Neste momento, muitos taxistas auxiliares e permissionários estão prejudicados por causa de uma decisão judicial que impede transferências de carro. Tudo porque a liminar pegou dezenas de motoristas de surpresa no momento em que mudavam de permissionário titular.

E, para complicar ainda mais, a juíza responsável por suspender os serviços da SMTR está de férias. Desse modo, permissionárias viúvas de taxistas, proprietários impedidos de atuar na praça e motoristas auxiliares são obrigados a gozar férias forçadas e sem remuneração. Mais uma situação inusitada vivida pelos profissionais da praça carioca.

O fato traz à tona a importância da observação do lado social antes de qualquer aplicação de recurso judicial. Uma liminar é uma ordem judicial provisória. É uma suspensão de ação para que haja uma análise maior dos fatos envolvidos. Trata-se de uma urgência.

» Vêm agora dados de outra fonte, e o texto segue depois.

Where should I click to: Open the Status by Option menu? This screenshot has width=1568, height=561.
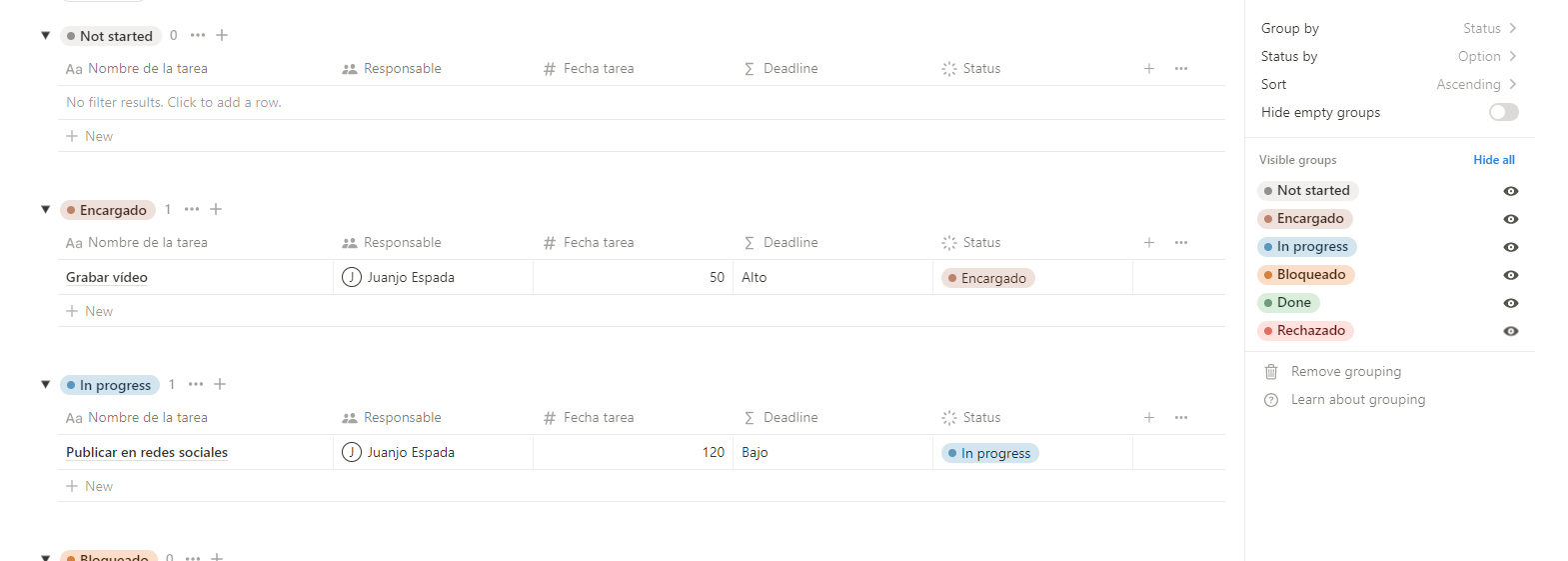[x=1486, y=56]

No caso dos taxistas auxiliares, não há quem condene a causa. Afinal, as transferências de um para outro permissionário ocorrem por vários motivos, como encerramento das atividades do titular da autonomia, uma diária menor, condições melhores de trabalho, etc. Até mesmo as viúvas de taxistas detentoras de permissões precisam dos serviços dos auxiliares, que passam a ser sócios do empreendimento.

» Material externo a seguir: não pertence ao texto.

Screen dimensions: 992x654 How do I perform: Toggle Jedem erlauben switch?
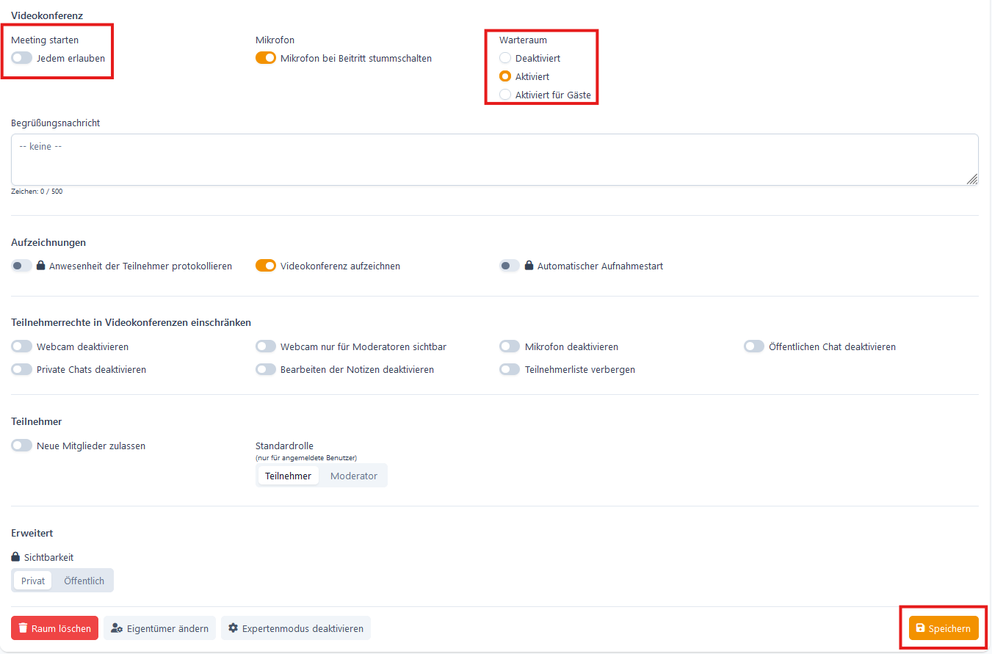click(x=22, y=58)
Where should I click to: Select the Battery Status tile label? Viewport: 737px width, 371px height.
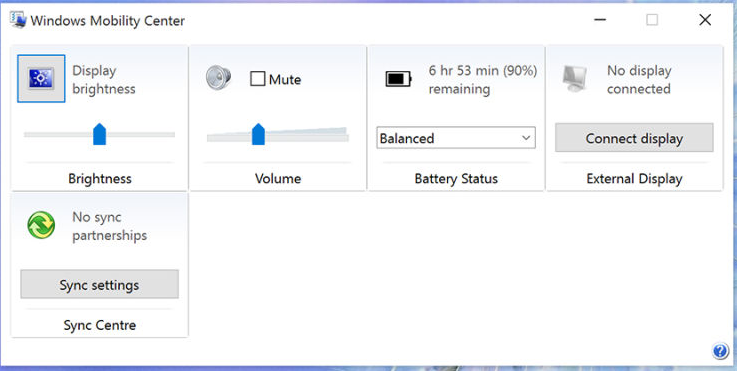[x=456, y=179]
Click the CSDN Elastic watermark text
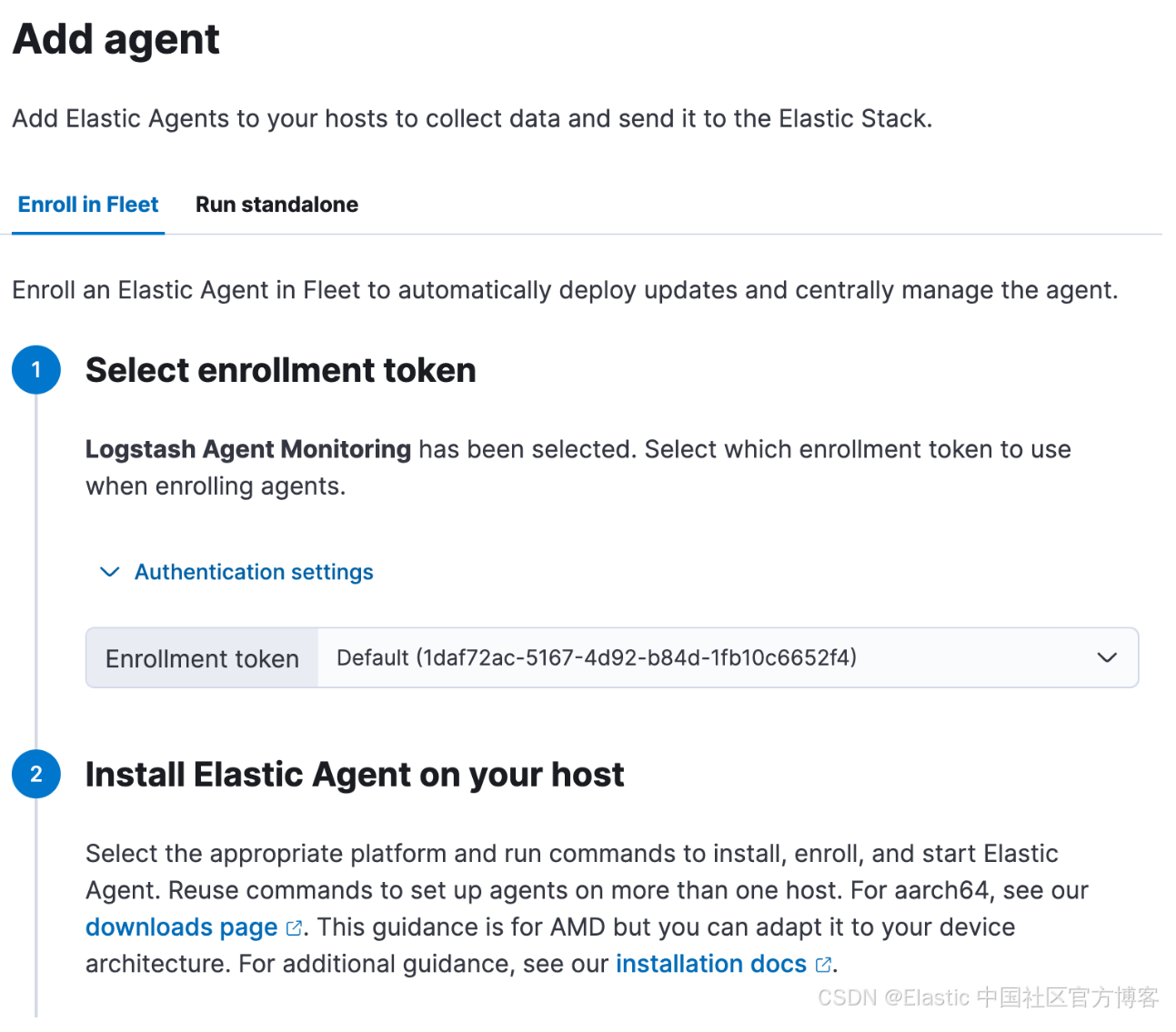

A realidade do táxi carioca ainda é desconhecida por parte da sociedade em geral. Basta ver as matérias veiculadas na Imprensa em geral. São vários os grupos de taxistas em atuação no Rio de Janeiro. e muitos também são os problemas de cada taxista. a própria formação dos profissionais é bastante diferente, o que tem como resultado muitas divisões e perfis de motoristas.

Taxista auxiliar costuma não ter férias. Precisa trabalhar 12h, 14h por dia. Há aqueles que nem retornam para a casa, mantendo o carro estacionado em pontos estratégicos apenas para dar uma cochilada, recuperar o fôlego e seguir para o próximo passageiro. Este profissional, pai de família e trabalhador é o mais prejudicado por decisões judiciais como esta liminar.

A intenção dos autores do pedido à Justiça foi a de impedir a entrada de novos motoristas à praça carioca. Trata-se de um motivo bem racional, considerando-se que até mesmo a Prefeitura pretende realizar cursos de formação para novos taxistas, o que ainda não ocorreu. Mas temos que alertar para o fato de que, as transferências de motoristas auxiliares entre viaturas em nada altera o número atual de taxistas. Bastava considerar este fato para alterar a liminar. Assim, evitaria os transtornos impostos a centenas de profissionais hoje impedidos de trabalhar por mais de um mês na praça do Rio.